Seattle Detective Tracy Crosswhite, bounced from Violent Crimes to the Cold Case Unit, is presented with a case that ticks both boxes and then some. Anita Childress comes to Tracy with what might seem a perfectly reasonable request to find her mother. The complication is that Lisa Childress, an investigative reporter for the Seattle Post-Intelligencer, vanished 24 years ago, when Anita was two years old, and has long been presumed as dead as the paper she worked for. But Anita is convinced the cops never treated her mother's disappearance as seriously as they should have, and Tracy soon comes to agree with her.

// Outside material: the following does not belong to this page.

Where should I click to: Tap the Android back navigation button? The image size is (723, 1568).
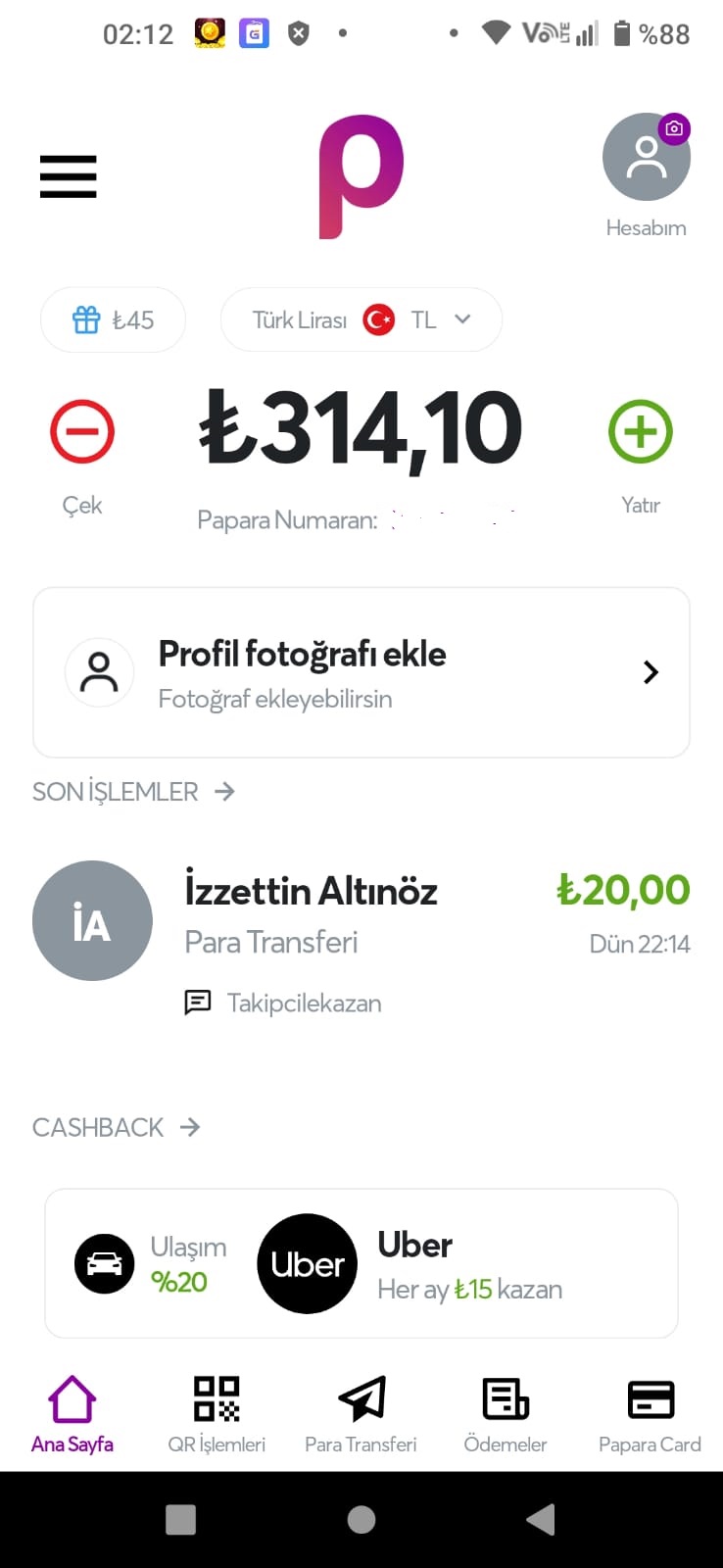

Moss Gunderson, the lead detective on the case, was so determined to pin Lisa's murder on her husband, Larry Childress, who came into a fat life insurance settlement he badly needed, that he never looked at any of the stories Lisa had been working on: There was a former Seattle mayor who seemed to have been running a pay to play scheme, a city councilman alleged to have molested minors, a police task force accused of skimming money from drug busts. One of these stories leads Tracy down a rabbit hole that's grown even murkier since Lisa fell off the face of the earth. As Tracy's frustration with often literal dead ends concerning crimes committed a quarter-century ago mounts, she gets a wholly unexpected break: A Facebook tip page she's set up produces a report that suggests that Lisa is still alive, living with amnesia a thousand miles away. The prospect of returning her to the family she's forgotten promises to be rocky but not nearly as rocky as the professional implications for Tracy herself. A deep dive that manages to be both grueling and masterful. Copyright (c) Kirkus Reviews, used with permission.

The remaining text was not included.